■ WHAT TO DO: Only the lines below from the one that contains "669x543 pixels." through the one that contains "This screenshot has height=600, width=800." should appear in your answer, exact and without pictures.

■ DATASET CONTENT:
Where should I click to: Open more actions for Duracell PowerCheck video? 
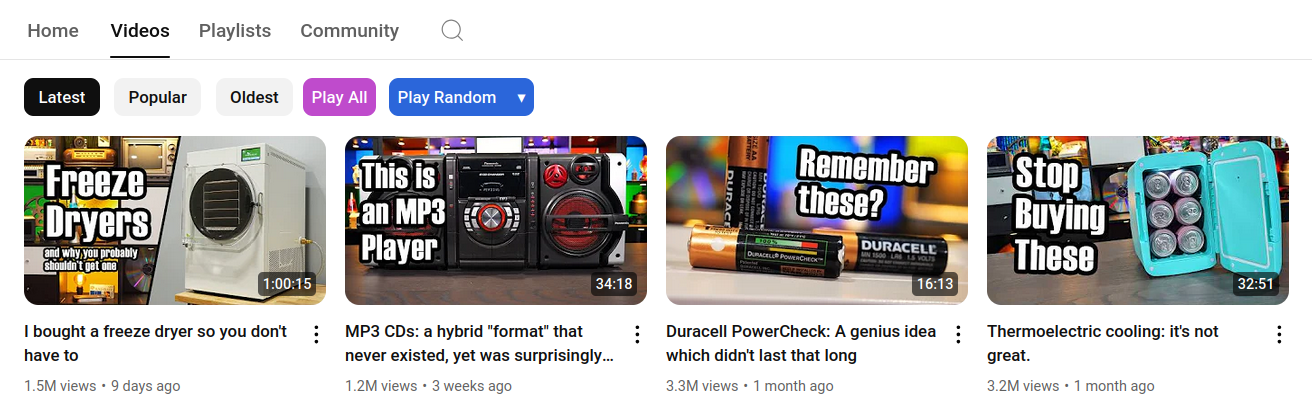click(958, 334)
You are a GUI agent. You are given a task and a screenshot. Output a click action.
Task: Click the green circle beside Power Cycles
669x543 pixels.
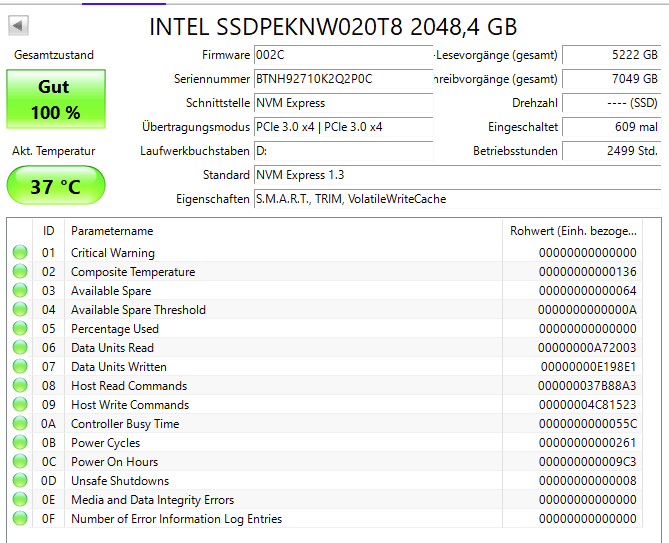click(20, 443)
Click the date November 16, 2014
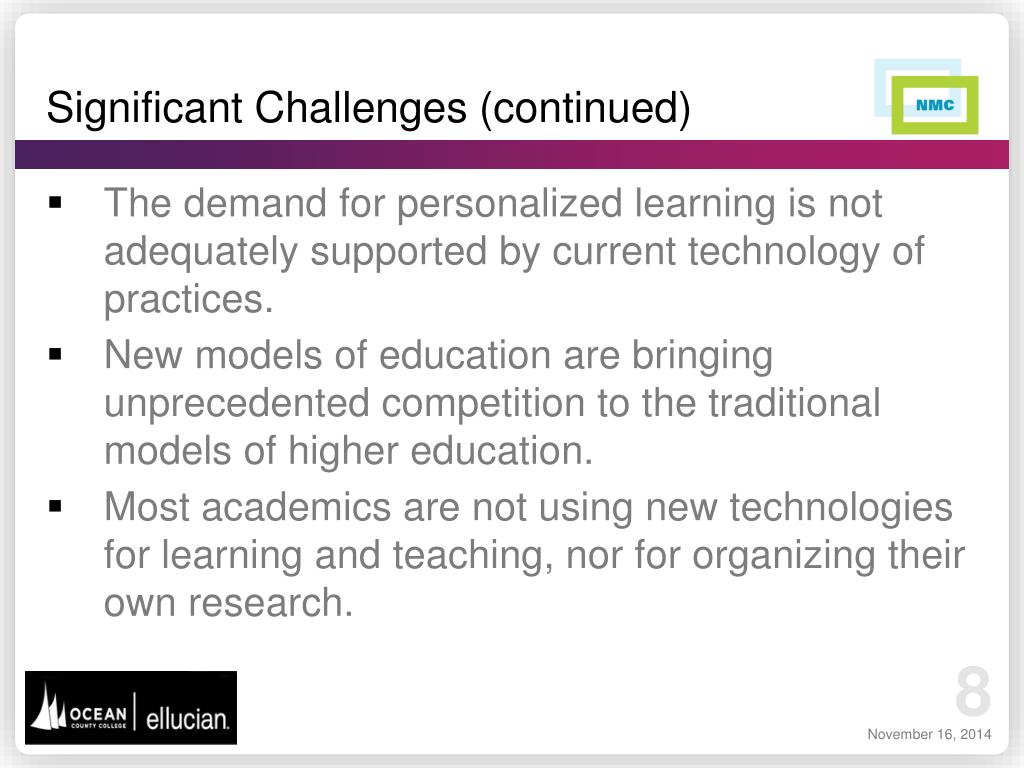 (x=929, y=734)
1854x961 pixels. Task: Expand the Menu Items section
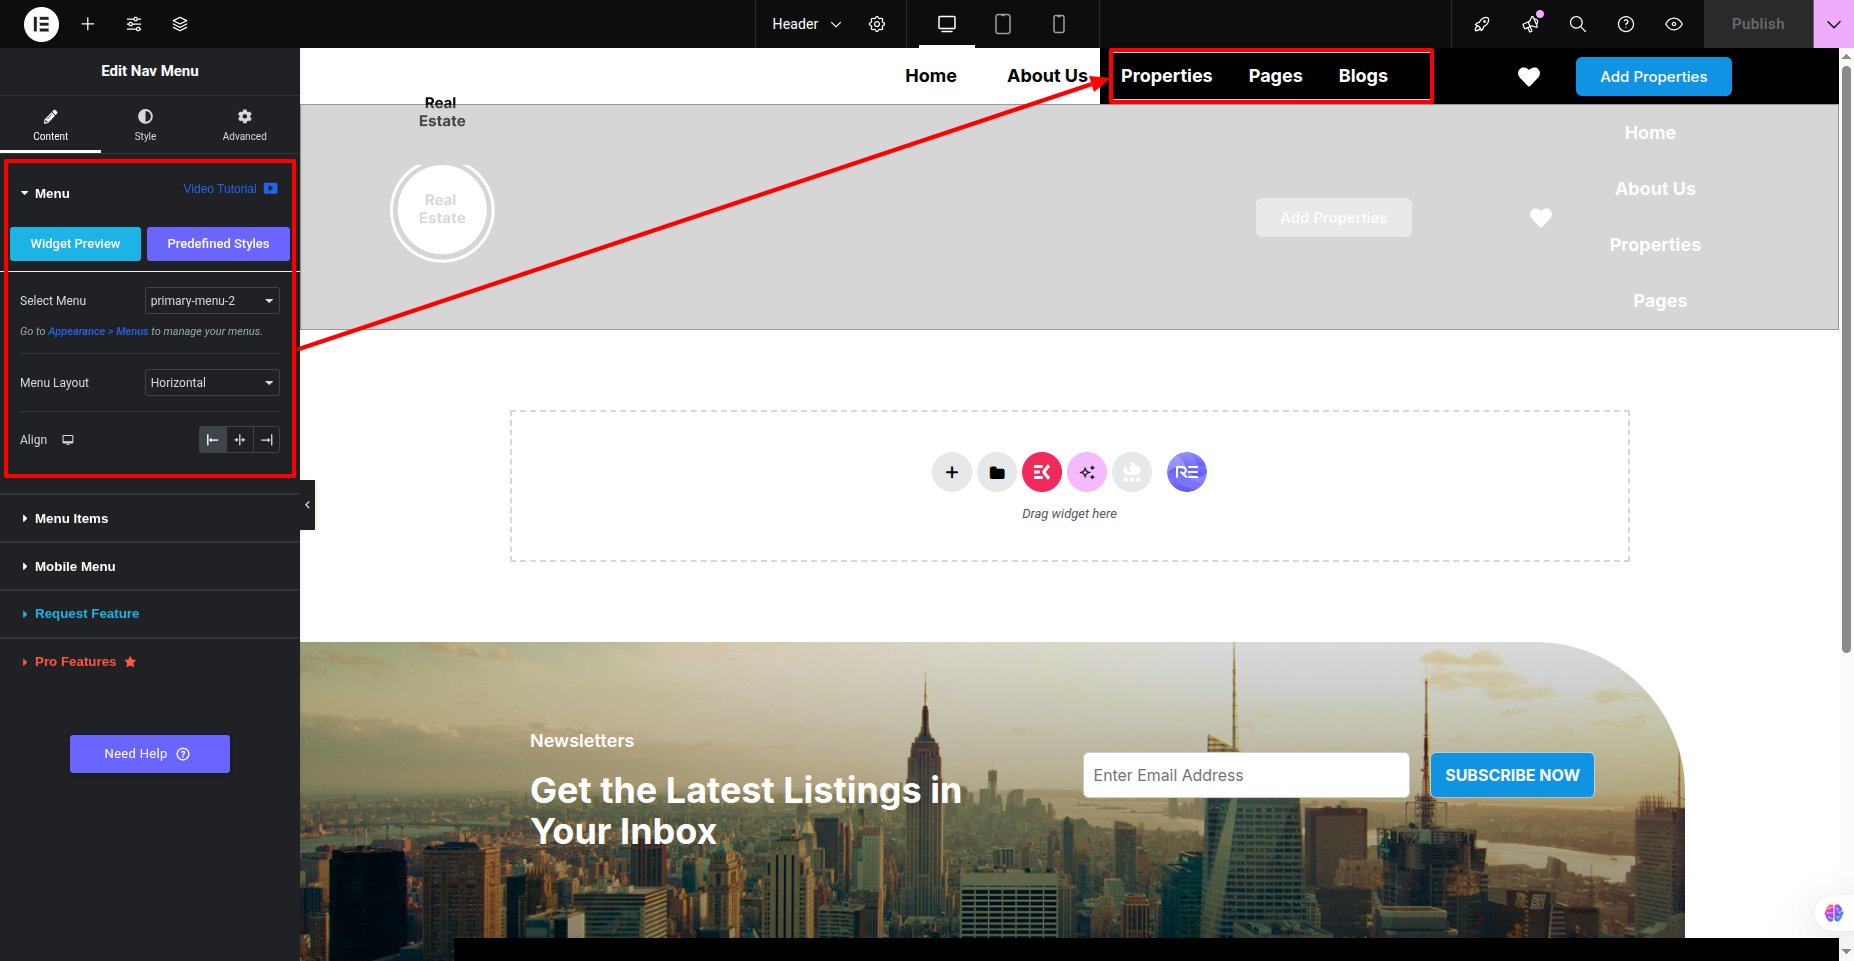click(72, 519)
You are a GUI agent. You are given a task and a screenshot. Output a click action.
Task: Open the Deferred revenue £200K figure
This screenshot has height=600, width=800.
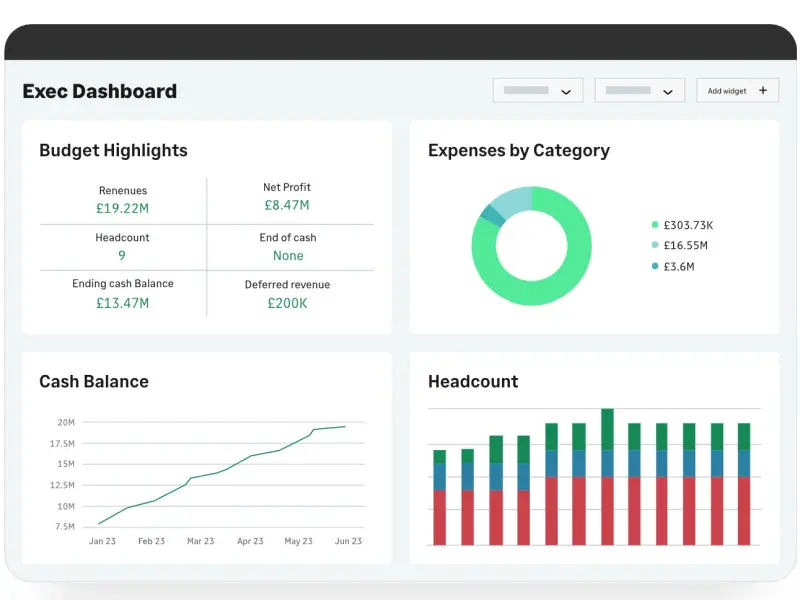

---

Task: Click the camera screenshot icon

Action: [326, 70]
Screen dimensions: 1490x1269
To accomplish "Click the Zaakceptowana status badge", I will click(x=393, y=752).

■ PROBLEM SOLUTION:
669x543 pixels.
click(20, 443)
Click the date November 16, 2014
 (x=929, y=734)
1854x961 pixels. Task: Expand the Menu Items section
click(72, 519)
You are a GUI agent. You are given a task and a screenshot. Output a click action.
Task: Open the Deferred revenue £200K figure
This screenshot has height=600, width=800.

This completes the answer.